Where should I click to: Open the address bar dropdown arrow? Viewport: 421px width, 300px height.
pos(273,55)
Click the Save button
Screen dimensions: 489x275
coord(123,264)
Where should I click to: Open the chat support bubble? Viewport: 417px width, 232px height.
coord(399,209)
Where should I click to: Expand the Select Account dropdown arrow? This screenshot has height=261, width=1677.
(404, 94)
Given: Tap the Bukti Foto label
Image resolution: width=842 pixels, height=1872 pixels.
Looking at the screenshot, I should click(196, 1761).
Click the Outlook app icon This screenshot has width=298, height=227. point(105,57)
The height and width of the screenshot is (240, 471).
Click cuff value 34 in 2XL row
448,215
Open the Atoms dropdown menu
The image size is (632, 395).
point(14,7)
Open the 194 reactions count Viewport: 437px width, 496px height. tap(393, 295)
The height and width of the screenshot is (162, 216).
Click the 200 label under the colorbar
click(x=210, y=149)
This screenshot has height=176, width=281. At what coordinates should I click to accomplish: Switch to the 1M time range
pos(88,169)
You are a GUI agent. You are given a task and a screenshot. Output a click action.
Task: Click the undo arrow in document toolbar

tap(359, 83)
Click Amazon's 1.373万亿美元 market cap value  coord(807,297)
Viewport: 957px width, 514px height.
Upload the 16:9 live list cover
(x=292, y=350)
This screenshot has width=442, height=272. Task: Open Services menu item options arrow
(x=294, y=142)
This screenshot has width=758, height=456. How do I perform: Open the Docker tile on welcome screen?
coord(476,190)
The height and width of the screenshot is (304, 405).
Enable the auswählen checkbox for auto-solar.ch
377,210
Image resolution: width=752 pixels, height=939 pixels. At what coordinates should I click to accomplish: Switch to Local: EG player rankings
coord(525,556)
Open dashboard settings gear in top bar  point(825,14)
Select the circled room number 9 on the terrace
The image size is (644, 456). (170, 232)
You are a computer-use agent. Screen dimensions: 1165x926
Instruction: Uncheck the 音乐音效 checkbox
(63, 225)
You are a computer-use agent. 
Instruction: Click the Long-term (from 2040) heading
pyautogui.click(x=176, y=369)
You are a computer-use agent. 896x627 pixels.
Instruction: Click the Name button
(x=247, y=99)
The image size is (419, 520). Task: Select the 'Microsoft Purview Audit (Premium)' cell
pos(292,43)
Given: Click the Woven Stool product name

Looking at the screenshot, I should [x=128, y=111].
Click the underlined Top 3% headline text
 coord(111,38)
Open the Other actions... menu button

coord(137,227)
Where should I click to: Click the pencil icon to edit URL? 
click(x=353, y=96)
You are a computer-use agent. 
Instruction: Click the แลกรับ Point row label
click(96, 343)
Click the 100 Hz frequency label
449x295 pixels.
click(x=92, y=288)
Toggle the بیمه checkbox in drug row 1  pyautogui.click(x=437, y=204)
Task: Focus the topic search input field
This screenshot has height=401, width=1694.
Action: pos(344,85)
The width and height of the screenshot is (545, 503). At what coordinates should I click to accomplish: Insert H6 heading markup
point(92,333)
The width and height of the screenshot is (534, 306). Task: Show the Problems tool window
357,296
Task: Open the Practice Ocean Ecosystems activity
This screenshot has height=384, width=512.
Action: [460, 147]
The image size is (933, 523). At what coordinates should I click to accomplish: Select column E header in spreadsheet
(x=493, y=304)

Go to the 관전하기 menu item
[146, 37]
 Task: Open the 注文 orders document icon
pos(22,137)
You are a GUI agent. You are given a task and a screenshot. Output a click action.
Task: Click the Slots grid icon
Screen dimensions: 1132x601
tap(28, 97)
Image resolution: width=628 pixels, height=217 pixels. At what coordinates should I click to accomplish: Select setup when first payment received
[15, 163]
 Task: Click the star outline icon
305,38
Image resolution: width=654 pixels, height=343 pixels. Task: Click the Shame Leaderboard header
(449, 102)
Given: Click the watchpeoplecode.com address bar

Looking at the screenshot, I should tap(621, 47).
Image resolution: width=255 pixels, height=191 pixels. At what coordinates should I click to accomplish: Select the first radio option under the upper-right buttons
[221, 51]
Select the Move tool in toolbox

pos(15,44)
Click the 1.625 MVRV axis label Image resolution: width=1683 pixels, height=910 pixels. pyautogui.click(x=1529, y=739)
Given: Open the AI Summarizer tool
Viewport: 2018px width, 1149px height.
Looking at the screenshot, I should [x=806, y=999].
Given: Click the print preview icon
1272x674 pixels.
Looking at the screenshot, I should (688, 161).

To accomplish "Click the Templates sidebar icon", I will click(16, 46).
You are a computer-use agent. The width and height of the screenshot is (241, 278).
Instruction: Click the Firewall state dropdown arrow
+ + + + + + +
Exercise requirements -> Including any blank lines, repeat the data exactly.

Finished exercise ->
Where should I click to: Open the address bar dropdown arrow? Viewport: 421px width, 300px height.
pos(273,55)
Click the Save button
Screen dimensions: 489x275
coord(123,264)
Where should I click to: Open the chat support bubble? Viewport: 417px width, 232px height.
coord(399,209)
Where should I click to: Expand the Select Account dropdown arrow? This screenshot has height=261, width=1677.
(404, 94)
Given: Tap the Bukti Foto label
Image resolution: width=842 pixels, height=1872 pixels.
Looking at the screenshot, I should click(196, 1761).
Click the Outlook app icon This screenshot has width=298, height=227. point(105,57)
The height and width of the screenshot is (240, 471).
Click cuff value 34 in 2XL row
448,215
Open the Atoms dropdown menu
The image size is (632, 395).
point(14,7)
Open the 194 reactions count Viewport: 437px width, 496px height. tap(393, 295)
The height and width of the screenshot is (162, 216).
Click the 200 label under the colorbar
click(x=210, y=149)
This screenshot has height=176, width=281. At what coordinates should I click to accomplish: Switch to the 1M time range
pos(88,169)
You are a GUI agent. You are given a task and a screenshot. Output a click action.
Task: Click the undo arrow in document toolbar

tap(359, 83)
Click Amazon's 1.373万亿美元 market cap value  coord(807,297)
Viewport: 957px width, 514px height.
Upload the 16:9 live list cover
(x=292, y=350)
This screenshot has width=442, height=272. Task: Open Services menu item options arrow
(x=294, y=142)
This screenshot has width=758, height=456. How do I perform: Open the Docker tile on welcome screen?
coord(476,190)
The height and width of the screenshot is (304, 405).
Enable the auswählen checkbox for auto-solar.ch
377,210
Image resolution: width=752 pixels, height=939 pixels. At what coordinates should I click to accomplish: Switch to Local: EG player rankings
coord(525,556)
Open dashboard settings gear in top bar  point(825,14)
Select the circled room number 9 on the terrace
The image size is (644, 456). (170, 232)
You are a computer-use agent. Screen dimensions: 1165x926
Instruction: Uncheck the 音乐音效 checkbox
(63, 225)
You are a computer-use agent. 
Instruction: Click the Long-term (from 2040) heading
pyautogui.click(x=176, y=369)
You are a computer-use agent. 896x627 pixels.
Instruction: Click the Name button
(x=247, y=99)
The image size is (419, 520). Task: Select the 'Microsoft Purview Audit (Premium)' cell
pos(292,43)
Given: Click the Woven Stool product name

Looking at the screenshot, I should [x=128, y=111].
Click the underlined Top 3% headline text
 coord(111,38)
Open the Other actions... menu button

coord(137,227)
Where should I click to: Click the pencil icon to edit URL? 
click(x=353, y=96)
You are a computer-use agent. 
Instruction: Click the แลกรับ Point row label
click(96, 343)
Click the 100 Hz frequency label
449x295 pixels.
click(x=92, y=288)
Toggle the بیمه checkbox in drug row 1  pyautogui.click(x=437, y=204)
Task: Focus the topic search input field
This screenshot has height=401, width=1694.
Action: pos(344,85)
The width and height of the screenshot is (545, 503). At what coordinates should I click to accomplish: Insert H6 heading markup
point(92,333)
The width and height of the screenshot is (534, 306). Task: Show the Problems tool window
357,296
Task: Open the Practice Ocean Ecosystems activity
This screenshot has height=384, width=512.
Action: [460, 147]
The image size is (933, 523). At what coordinates should I click to accomplish: Select column E header in spreadsheet
(x=493, y=304)

Go to the 관전하기 menu item
[146, 37]
 Task: Open the 注文 orders document icon
pos(22,137)
You are a GUI agent. You are given a task and a screenshot. Output a click action.
Task: Click the Slots grid icon
Screen dimensions: 1132x601
tap(28, 97)
Image resolution: width=628 pixels, height=217 pixels. At what coordinates should I click to accomplish: Select setup when first payment received
[15, 163]
 Task: Click the star outline icon
305,38
Image resolution: width=654 pixels, height=343 pixels. Task: Click the Shame Leaderboard header
(449, 102)
Given: Click the watchpeoplecode.com address bar

Looking at the screenshot, I should tap(621, 47).
Image resolution: width=255 pixels, height=191 pixels. At what coordinates should I click to accomplish: Select the first radio option under the upper-right buttons
[221, 51]
Select the Move tool in toolbox

pos(15,44)
Click the 1.625 MVRV axis label Image resolution: width=1683 pixels, height=910 pixels. pyautogui.click(x=1529, y=739)
Given: Open the AI Summarizer tool
Viewport: 2018px width, 1149px height.
Looking at the screenshot, I should [x=806, y=999].
Given: Click the print preview icon
1272x674 pixels.
Looking at the screenshot, I should (688, 161).

To accomplish "Click the Templates sidebar icon", I will click(16, 46).
You are a computer-use agent. The width and height of the screenshot is (241, 278).
Instruction: Click the Firewall state dropdown arrow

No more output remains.